__Task objective__: Please repeat every record exactly, leaving out any pictures.

__Extracted material__:
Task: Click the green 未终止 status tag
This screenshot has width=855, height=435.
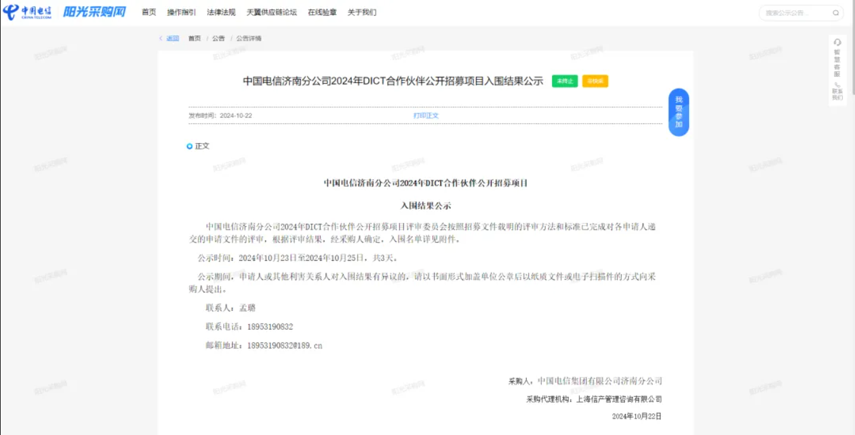Action: [564, 81]
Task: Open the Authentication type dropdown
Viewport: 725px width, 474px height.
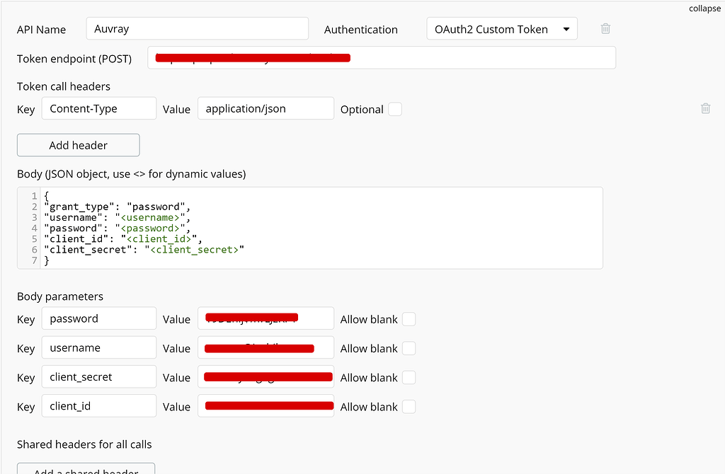Action: [x=502, y=29]
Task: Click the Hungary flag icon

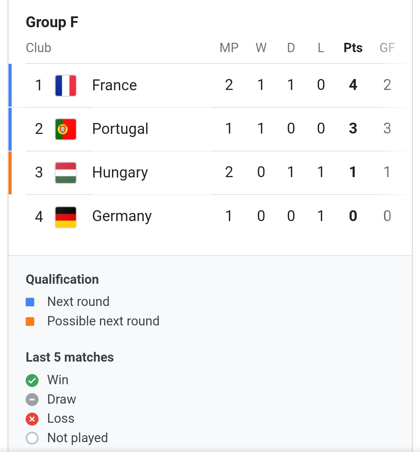Action: (66, 172)
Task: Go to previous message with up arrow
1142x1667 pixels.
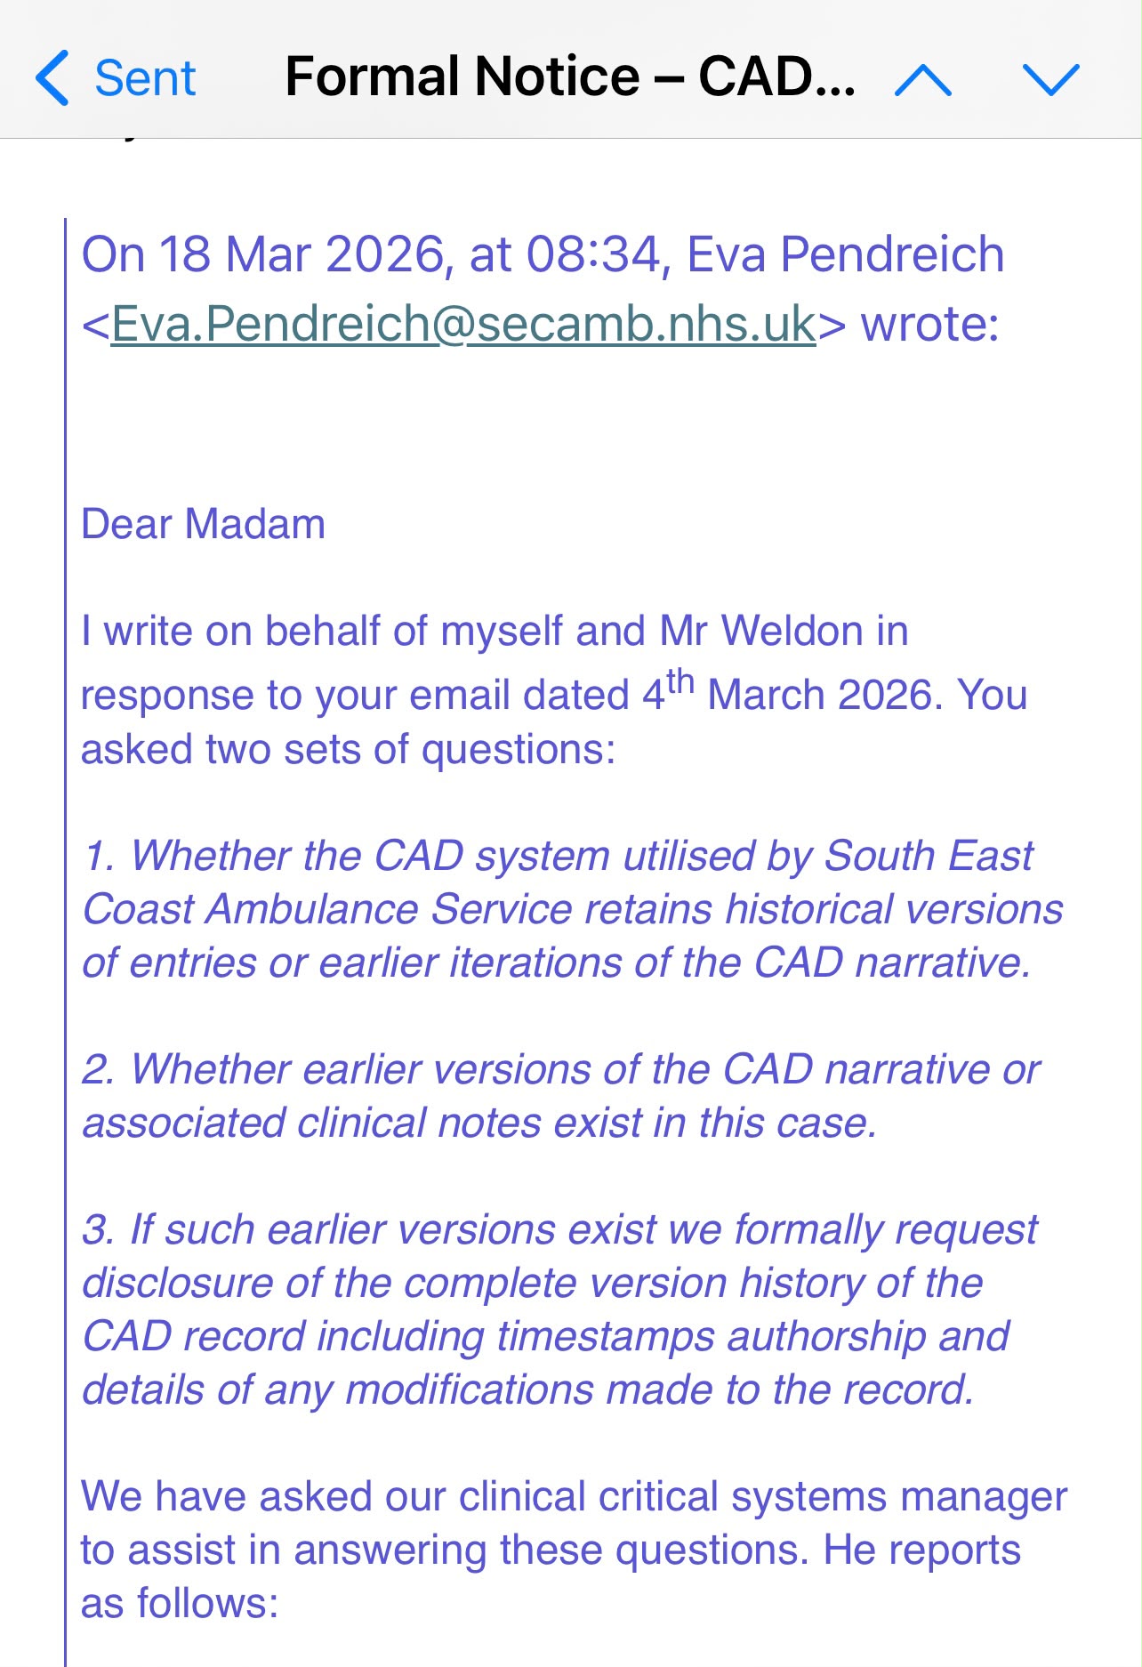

__The completed task__:
Task: Click the green 未终止 status tag
This screenshot has width=855, height=435.
Action: [564, 81]
Task: Open the Authentication type dropdown
Viewport: 725px width, 474px height.
Action: [x=502, y=29]
Task: Click the Hungary flag icon

Action: (66, 172)
Task: Go to previous message with up arrow
1142x1667 pixels.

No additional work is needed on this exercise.